**BRIEF:**
Reproduce everything in the article on Boston's life sciences growth from "June 1, 2023" down to "event in April.", word for word.

**QUOTED PASSAGE:**
June 1, 2023
Boston Business Journal
Here’s how much Boston’s life sciences industry has grown since 2018
When the BIO Convention last came to Boston in 2018, the Boston Convention and Exhibition Center was one of the Seaport District’s few attractions, beyond a smattering of hotels and industrial parks.
Five years later, that neighborhood has exploded into a life sciences destination. Commercial real estate firm Newmark estimates that there were almost 3.4 million square feet of biotech space in the Seaport in the first quarter of 2023. That’s more than quadruple the 830,562 square feet that stood five years prior.
The rise of the Seaport is yet another result of Massachusetts’ emergence as the country’s foremost life sciences leader over the past two decades — what Foundation Medicine CEO Brian Alexander called “the Florence of biotech” at an industry event in April.
A lot has changed in just the last five years. The number of life sciences jobs in the state has grown 52%, nearing 113,000 in 2021, the latest year for which figures are available. The average life sciences worker’s annual salary has grown in lockstep, topping out at more than $201,000 last year. So, too, has funding: $8.72 billion in venture capital in 2022 — 82% growth over 2018 — and another $3.3 billion in National Institutes of Health dollars the same year.
“As a point of pride, as someone who grew up here in Boston and used to spend a lot of time in Kendall Square before it looked anything like it does today, it’s been a transformation for our city that biotech has become such a successful industry,” said Andrew Hack, a partner with Bain Capital Life Sciences. “It’s exciting to have BIO in our own backyard, because biotech is such an important part of this city.”

**RECORD EXCERPTS:**
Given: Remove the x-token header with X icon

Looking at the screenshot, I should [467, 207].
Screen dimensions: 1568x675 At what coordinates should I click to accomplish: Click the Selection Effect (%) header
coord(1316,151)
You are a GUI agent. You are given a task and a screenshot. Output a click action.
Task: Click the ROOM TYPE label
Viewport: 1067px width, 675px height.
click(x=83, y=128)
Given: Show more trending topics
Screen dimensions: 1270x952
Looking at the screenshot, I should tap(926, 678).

**TASK SOLUTION:**
June 1, 2023
Boston Business Journal
Here’s how much Boston’s life sciences industry has grown since 2018
When the BIO Convention last came to Boston in 2018, the Boston Convention and Exhibition Center was one of the Seaport District’s few attractions, beyond a smattering of hotels and industrial parks.
Five years later, that neighborhood has exploded into a life sciences destination. Commercial real estate firm Newmark estimates that there were almost 3.4 million square feet of biotech space in the Seaport in the first quarter of 2023. That’s more than quadruple the 830,562 square feet that stood five years prior.
The rise of the Seaport is yet another result of Massachusetts’ emergence as the country’s foremost life sciences leader over the past two decades — what Foundation Medicine CEO Brian Alexander called “the Florence of biotech” at an industry event in April.